**Task prompt**
Scan the data below and copy each line where "click" occurs.

**Source material**
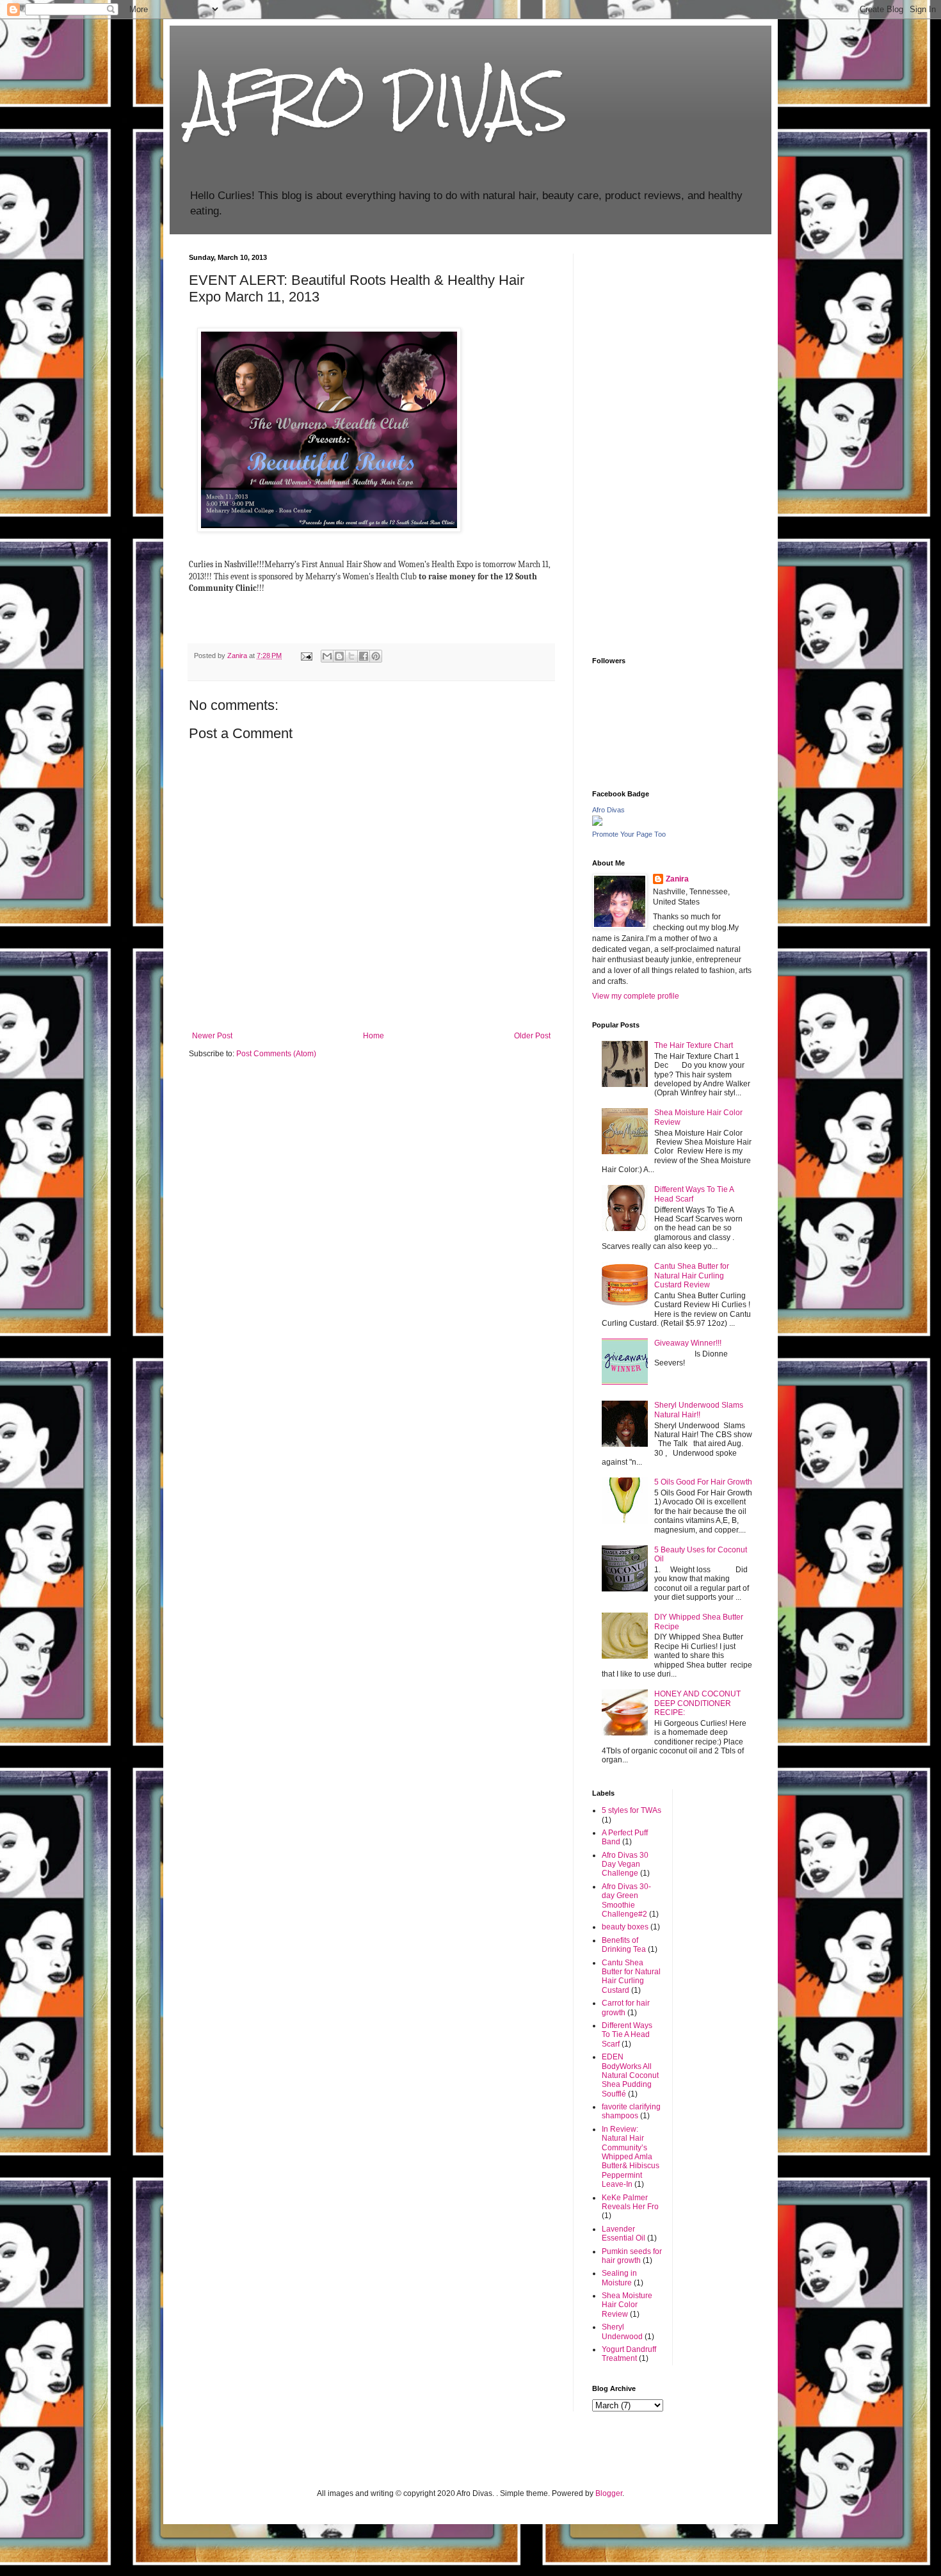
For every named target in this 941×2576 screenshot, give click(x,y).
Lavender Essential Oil (623, 2233)
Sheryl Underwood (622, 2331)
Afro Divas (608, 810)
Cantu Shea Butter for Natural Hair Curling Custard (631, 1976)
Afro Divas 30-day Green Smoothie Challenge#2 (626, 1900)
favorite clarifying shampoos (631, 2111)
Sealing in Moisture (619, 2278)
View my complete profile (635, 996)
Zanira (677, 878)
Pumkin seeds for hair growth (632, 2256)
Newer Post (212, 1035)
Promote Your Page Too (629, 834)
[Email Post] (306, 655)
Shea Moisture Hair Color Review (627, 2305)
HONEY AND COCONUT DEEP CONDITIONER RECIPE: (697, 1703)
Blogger (608, 2493)
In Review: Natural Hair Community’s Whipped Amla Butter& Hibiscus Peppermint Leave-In (630, 2157)
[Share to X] (351, 656)
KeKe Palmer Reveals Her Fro (630, 2202)
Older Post (532, 1035)
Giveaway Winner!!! (687, 1343)
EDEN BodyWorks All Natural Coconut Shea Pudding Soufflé (630, 2075)
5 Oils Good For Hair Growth (703, 1481)
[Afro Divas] (597, 823)
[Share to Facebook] (363, 656)
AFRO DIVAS (378, 100)
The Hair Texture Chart (693, 1045)
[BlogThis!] (339, 656)
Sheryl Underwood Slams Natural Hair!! (698, 1410)
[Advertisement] (672, 446)
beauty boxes (625, 1926)
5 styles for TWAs (631, 1810)
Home (373, 1035)
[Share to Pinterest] (375, 656)
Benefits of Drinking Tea (624, 1945)
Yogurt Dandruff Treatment (629, 2354)
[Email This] (327, 656)
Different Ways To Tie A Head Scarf (627, 2035)
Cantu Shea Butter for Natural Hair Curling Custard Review (691, 1275)
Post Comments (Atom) (276, 1053)
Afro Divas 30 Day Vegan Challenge (625, 1864)
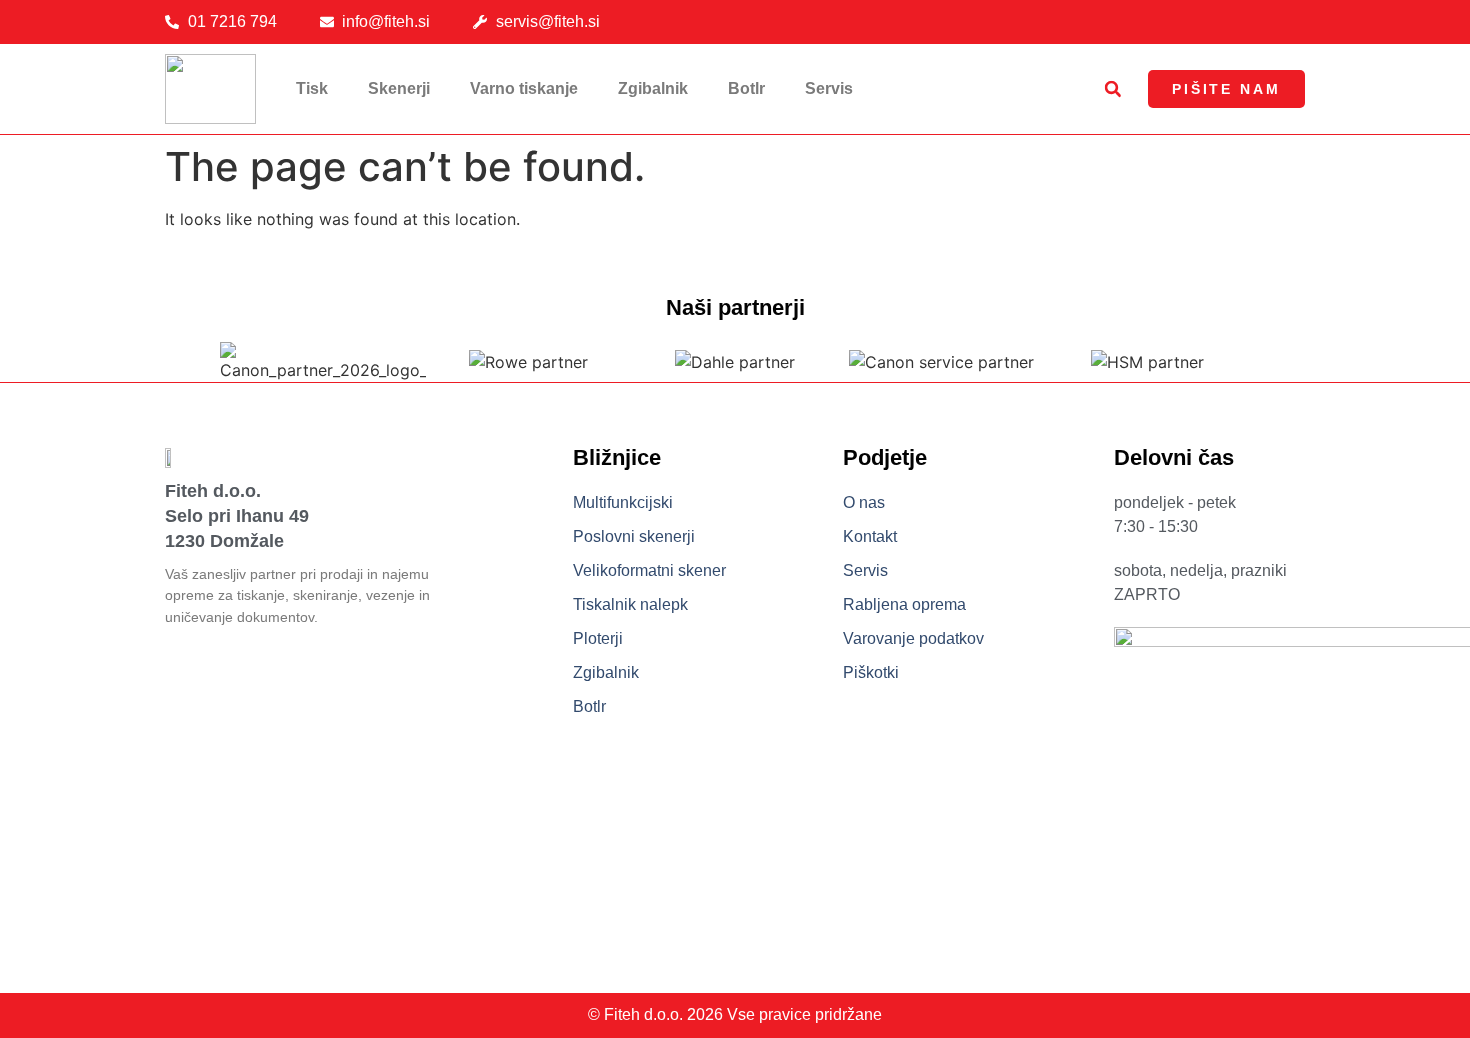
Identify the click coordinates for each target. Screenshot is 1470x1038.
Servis (829, 88)
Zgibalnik (653, 88)
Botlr (746, 88)
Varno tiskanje (524, 88)
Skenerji (399, 88)
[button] (1113, 89)
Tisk (312, 88)
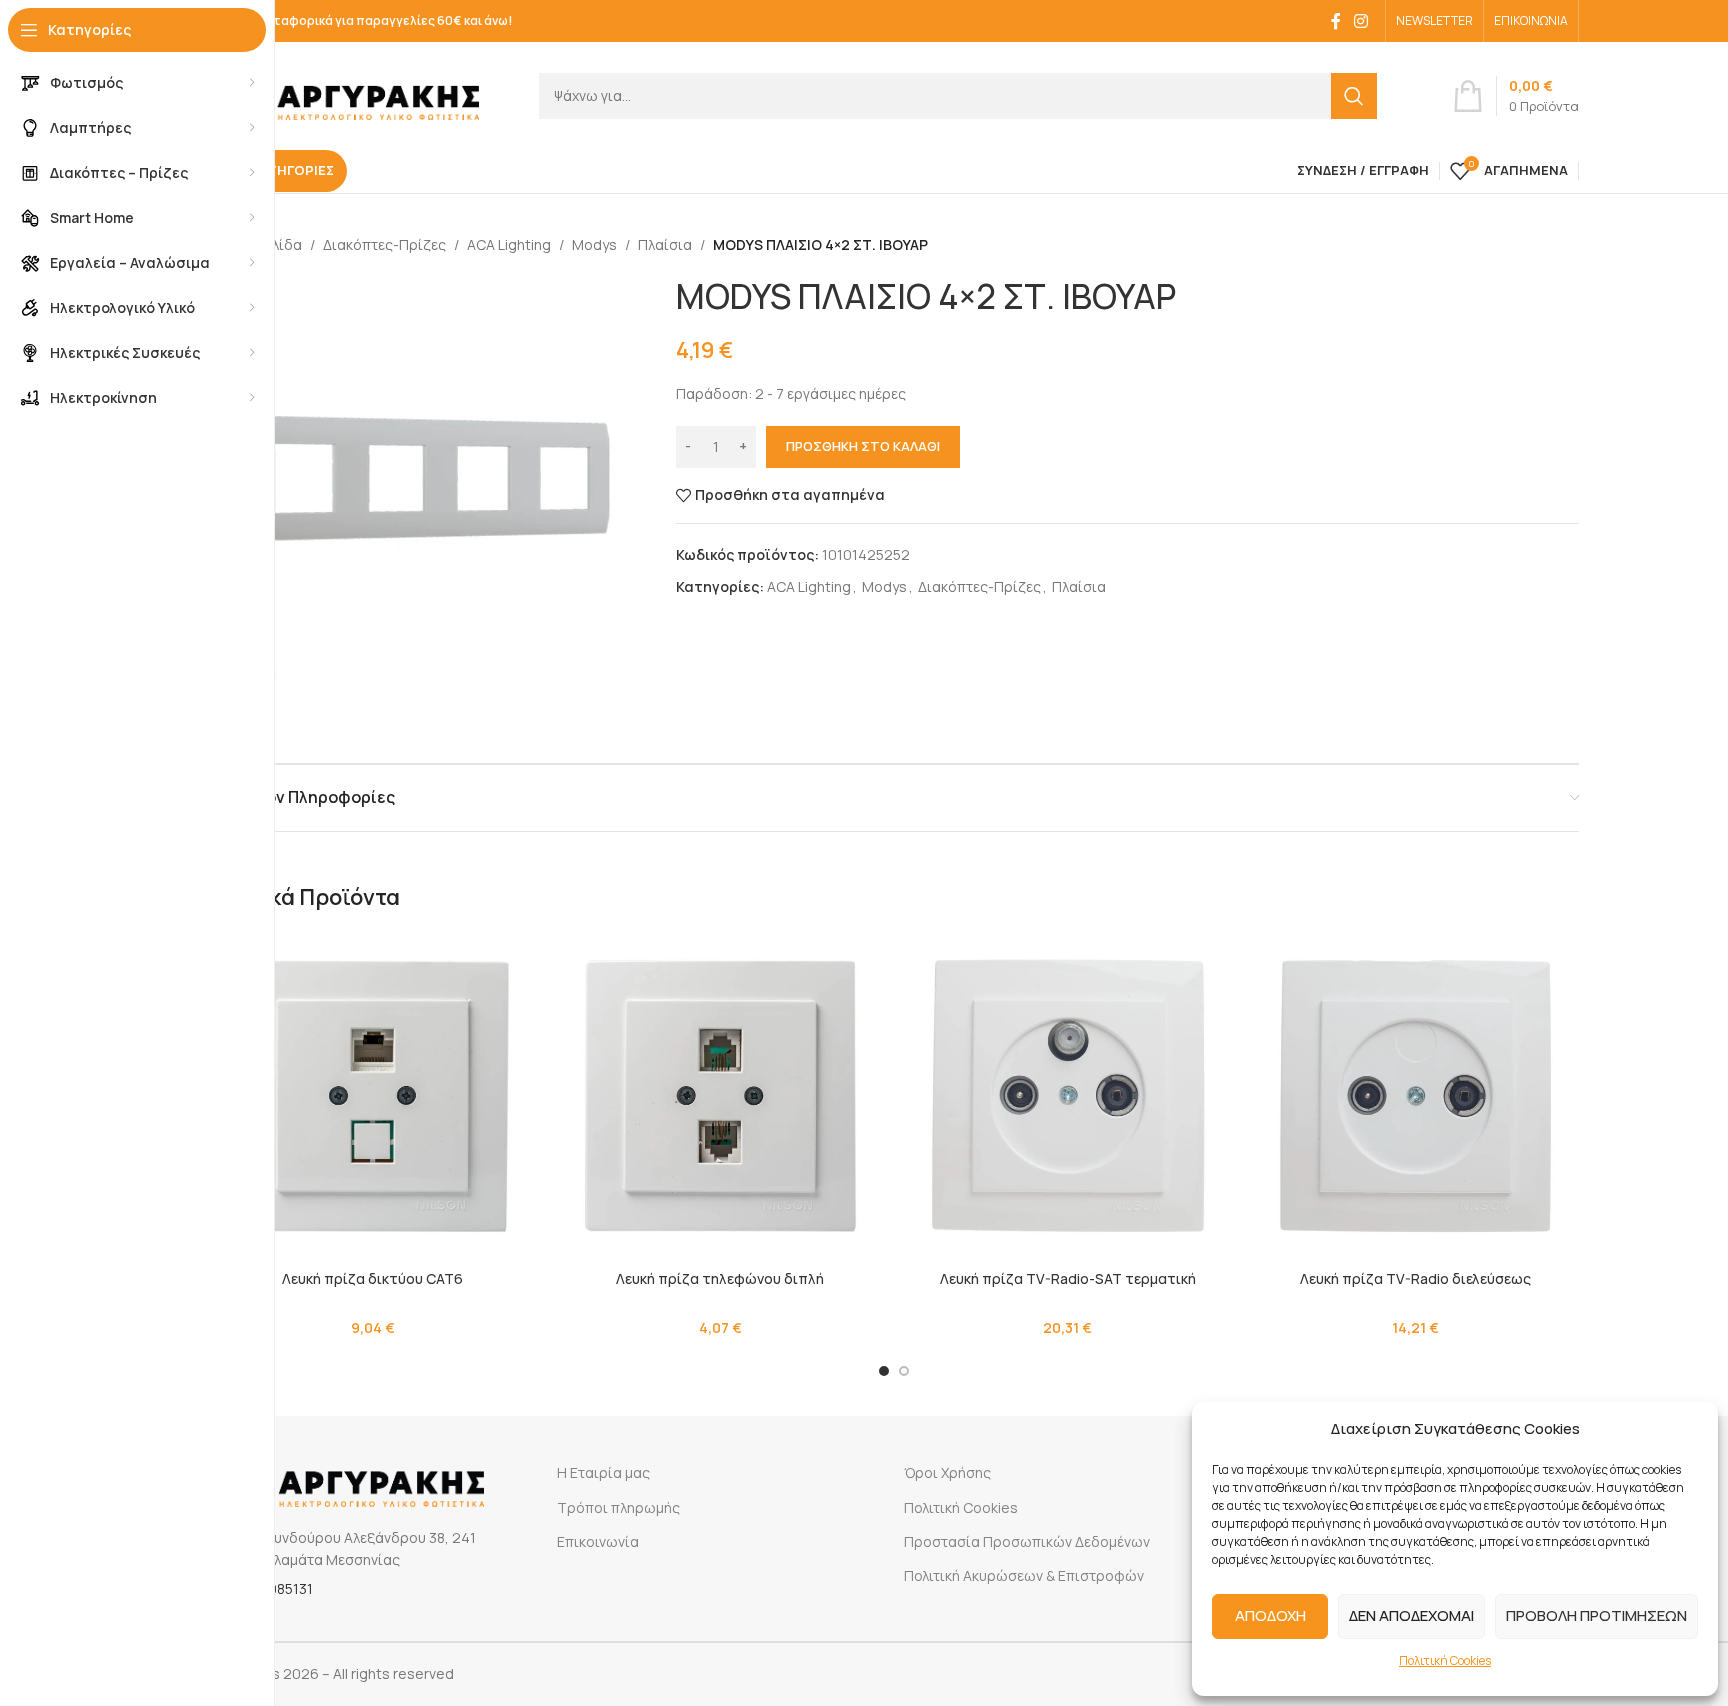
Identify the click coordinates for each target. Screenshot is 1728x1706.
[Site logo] (344, 93)
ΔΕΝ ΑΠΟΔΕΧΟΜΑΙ (1411, 1615)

**Answer**
For every named target in this 941×2576 screenshot, give click(x,y).
Identify the click coordinates for each target. Screenshot is 1470x1038.
Identify the click coordinates for each target. Screenshot is 1728x1706.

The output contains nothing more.